How Pennsylvania is addressing financial illiteracy

After I wrote about the nation’s lack of financial literacy recently, readers sent word about other surveys demonstrating the misadventures with money among all age groups.

It would be understandable if there were a lack of resources on personal finance. But it’s bewildering given all the shelves of books in libraries and bookstores, as well as the many Web sites, magazines, TV shows and newspaper columns devoted to the topic.

As financial illiterates, are we drowning in a river of too much information, or parched because we don’t have sense enough to drink?

Probably a little of both.

Pennsylvania has been trying to help schools, workplaces and community groups teach students, employees and neighbors about their financial lives through the Office of Financial Education, which is part of the state Banking Department. You can read the kind of information it’s been providing at its Web site here.

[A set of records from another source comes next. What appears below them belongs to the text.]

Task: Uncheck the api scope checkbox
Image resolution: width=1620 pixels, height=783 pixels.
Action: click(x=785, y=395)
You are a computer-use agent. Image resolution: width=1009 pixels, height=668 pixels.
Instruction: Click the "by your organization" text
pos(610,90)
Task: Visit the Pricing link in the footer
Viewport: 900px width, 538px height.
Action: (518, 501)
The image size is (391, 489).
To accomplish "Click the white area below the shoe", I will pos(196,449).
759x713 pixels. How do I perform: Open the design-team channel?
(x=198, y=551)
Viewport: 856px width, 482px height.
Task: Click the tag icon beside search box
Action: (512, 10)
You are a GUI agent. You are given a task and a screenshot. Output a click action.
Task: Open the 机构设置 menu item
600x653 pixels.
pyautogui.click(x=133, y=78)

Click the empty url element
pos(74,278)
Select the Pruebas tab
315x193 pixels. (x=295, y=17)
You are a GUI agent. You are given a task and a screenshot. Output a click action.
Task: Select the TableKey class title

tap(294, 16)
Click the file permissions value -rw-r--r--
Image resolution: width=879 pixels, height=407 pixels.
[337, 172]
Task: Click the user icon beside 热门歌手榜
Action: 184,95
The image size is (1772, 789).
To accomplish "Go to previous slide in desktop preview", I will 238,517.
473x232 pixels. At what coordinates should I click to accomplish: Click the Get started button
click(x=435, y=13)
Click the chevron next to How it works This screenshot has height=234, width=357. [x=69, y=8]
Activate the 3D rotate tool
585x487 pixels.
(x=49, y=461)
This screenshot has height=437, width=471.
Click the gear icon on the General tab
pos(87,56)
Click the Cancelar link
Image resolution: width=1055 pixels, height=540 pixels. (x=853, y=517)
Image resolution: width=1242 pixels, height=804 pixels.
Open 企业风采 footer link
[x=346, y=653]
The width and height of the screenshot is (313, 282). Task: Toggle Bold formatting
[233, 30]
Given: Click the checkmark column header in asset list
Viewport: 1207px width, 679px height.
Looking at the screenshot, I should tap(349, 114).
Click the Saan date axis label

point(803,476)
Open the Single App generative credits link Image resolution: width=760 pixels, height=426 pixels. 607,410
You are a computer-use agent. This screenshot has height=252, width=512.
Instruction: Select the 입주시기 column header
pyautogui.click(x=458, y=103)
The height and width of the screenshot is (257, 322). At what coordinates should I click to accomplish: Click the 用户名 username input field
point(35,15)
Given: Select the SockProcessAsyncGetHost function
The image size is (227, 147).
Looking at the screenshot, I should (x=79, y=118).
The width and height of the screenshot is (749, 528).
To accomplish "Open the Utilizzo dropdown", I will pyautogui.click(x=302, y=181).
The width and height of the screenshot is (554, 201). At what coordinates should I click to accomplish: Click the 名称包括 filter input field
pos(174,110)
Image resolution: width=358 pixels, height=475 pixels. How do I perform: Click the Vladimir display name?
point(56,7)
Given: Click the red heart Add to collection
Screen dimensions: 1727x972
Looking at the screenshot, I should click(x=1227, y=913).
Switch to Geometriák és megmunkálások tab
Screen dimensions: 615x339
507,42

Director Mary Rosenkrans said the agency, in partnership with the Pennsylvania Department of Education, has trained 2,000 teachers in personal finance since 2005 and estimates that 400,000 students have benefited from that knowledge transfer.

But a survey commissioned by her office shows how far the state has to go in making sure high school graduates are prepared to handle a credit card or checking account.

Only 44 of the 584 schools contacted in 2009 by Penn State’s Survey Research Center reported requiring a stand-alone course in personal finance for graduation. That’s up from 20, according to a similar survey done in 2007.

Many others offer an elective course that involves personal finance, but the 2009 survey indicates less than 50 percent of graduates actually takes that class.

Rosenkrans said many children used to learn about personal finance from their parents. The trouble is the financial world has grown so complex in recent years that many parents now question what they thought they knew about the credit cards in their wallet or the mortgage on their house.

As more Pennsylvania teachers gain the confidence and training needed to teach personal finance, maybe some of their students can explain it to their parents.